╭─ DATA EXTRACT
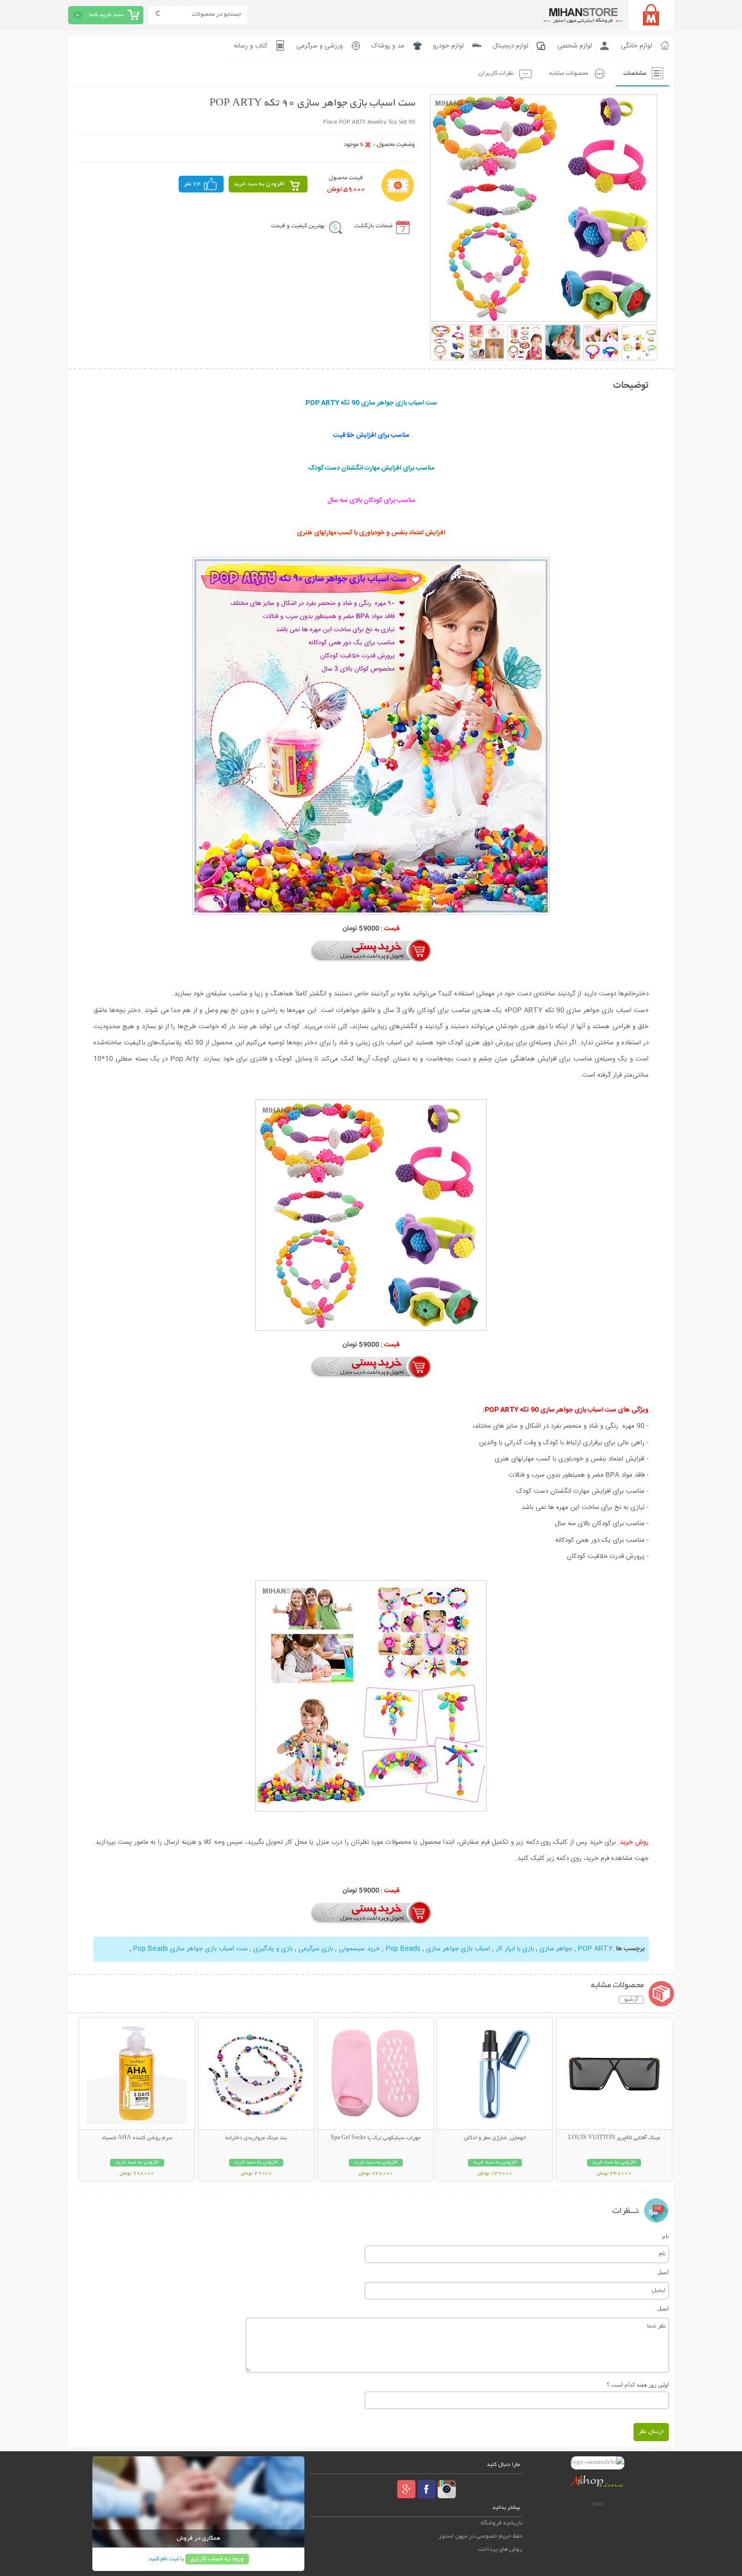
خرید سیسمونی (359, 1948)
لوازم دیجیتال (510, 46)
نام (665, 2236)
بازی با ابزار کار (514, 1948)
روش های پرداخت (500, 2549)
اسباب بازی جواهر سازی (458, 1948)
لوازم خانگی (636, 46)
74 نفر (192, 184)
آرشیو (631, 2000)
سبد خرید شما (106, 15)
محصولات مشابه (568, 73)
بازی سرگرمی (314, 1948)
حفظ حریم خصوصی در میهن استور (480, 2536)
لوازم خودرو (448, 46)
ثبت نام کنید (163, 2559)
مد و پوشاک (388, 46)
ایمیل (663, 2272)
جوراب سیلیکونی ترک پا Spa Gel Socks (375, 2138)
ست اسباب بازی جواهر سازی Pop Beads (190, 1948)
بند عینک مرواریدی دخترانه (256, 2138)
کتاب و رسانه (251, 46)
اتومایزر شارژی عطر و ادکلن (495, 2138)
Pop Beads (403, 1948)
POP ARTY (594, 1948)
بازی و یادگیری (273, 1948)
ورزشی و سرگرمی (319, 46)
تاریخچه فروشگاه (501, 2523)
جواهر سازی (556, 1948)
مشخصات (634, 73)
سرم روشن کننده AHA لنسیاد (137, 2138)
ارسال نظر (651, 2432)
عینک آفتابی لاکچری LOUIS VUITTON (614, 2138)
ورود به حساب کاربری (217, 2559)
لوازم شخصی (574, 46)
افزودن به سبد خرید (259, 184)
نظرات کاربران (496, 73)
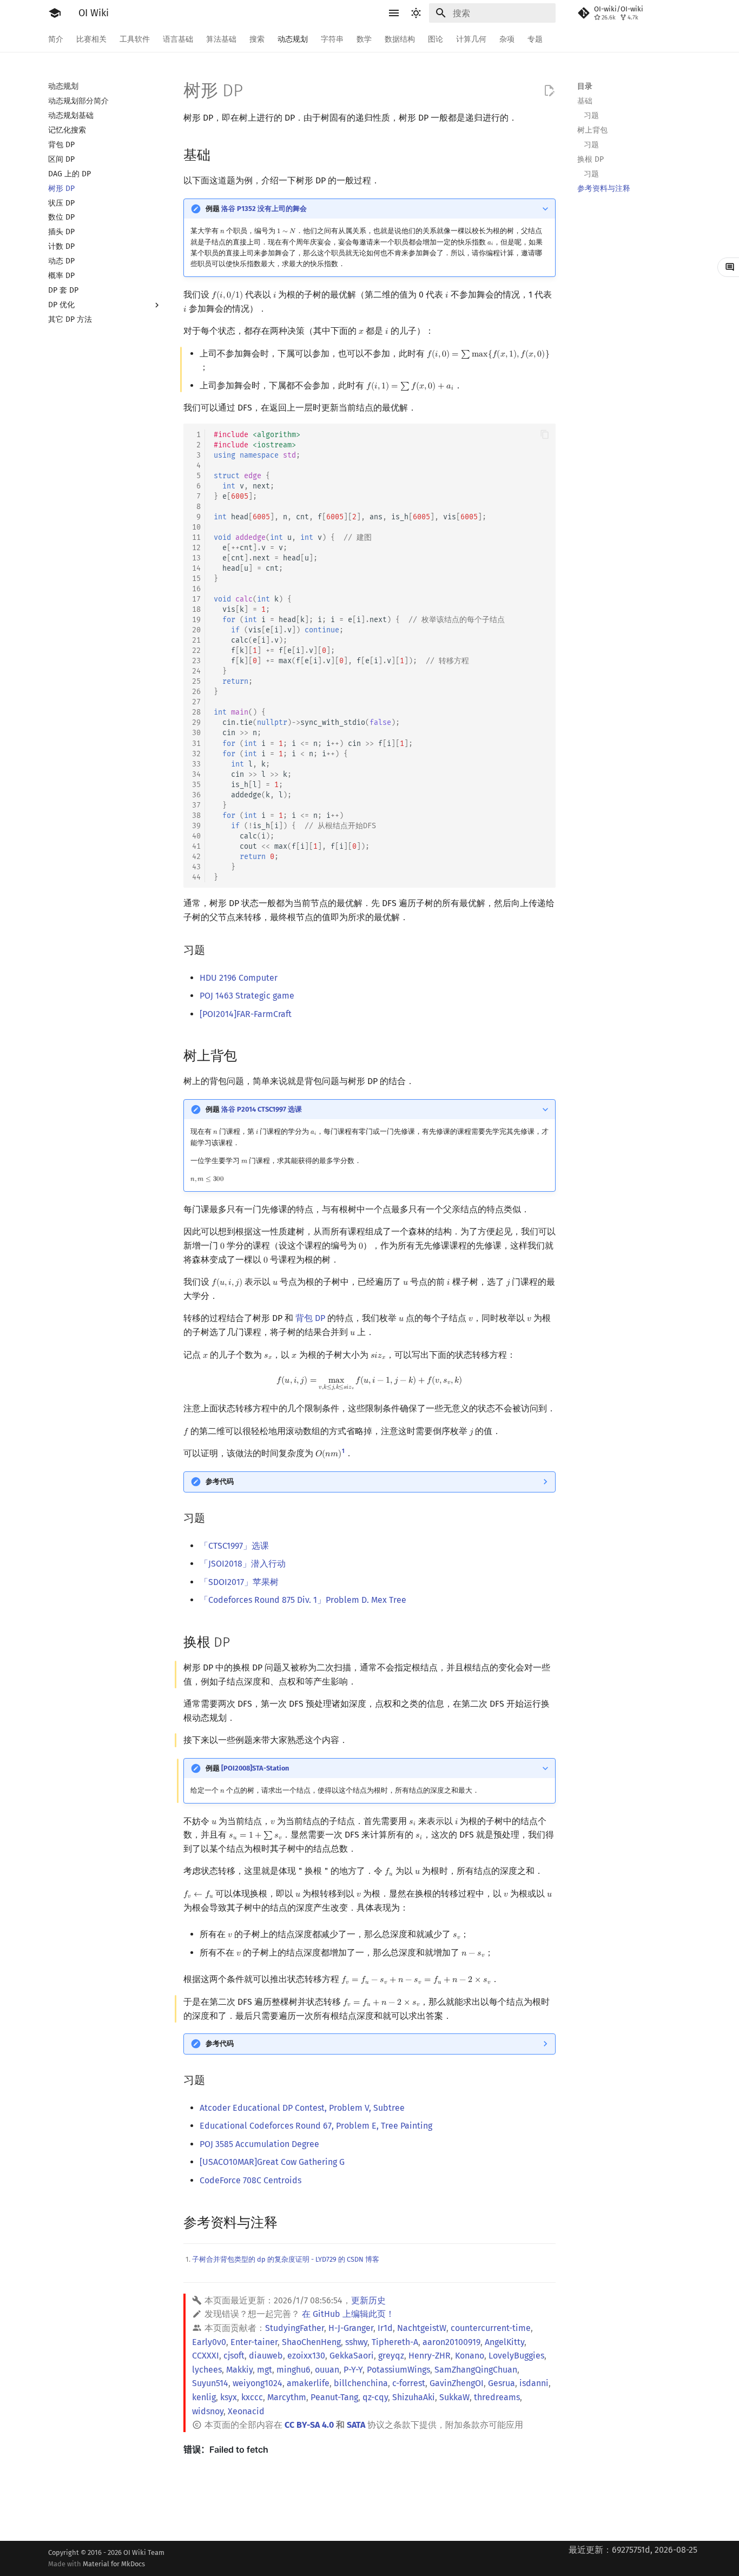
╰─
### [EXERCISE INSTRUCTIONS]
Copy out exactly the lines between the line that contains "جواهر سازی (556, 1948)" and the last line of the records, both ends included; leave out every picture.

### [ANSWER TO THIS TASK]
جواهر سازی (556, 1948)
مشخصات (634, 73)
سرم روشن کننده AHA لنسیاد (137, 2138)
ارسال نظر (651, 2432)
عینک آفتابی لاکچری LOUIS VUITTON (614, 2138)
ورود به حساب کاربری (217, 2559)
لوازم شخصی (574, 46)
افزودن به سبد خرید (259, 184)
نظرات کاربران (496, 73)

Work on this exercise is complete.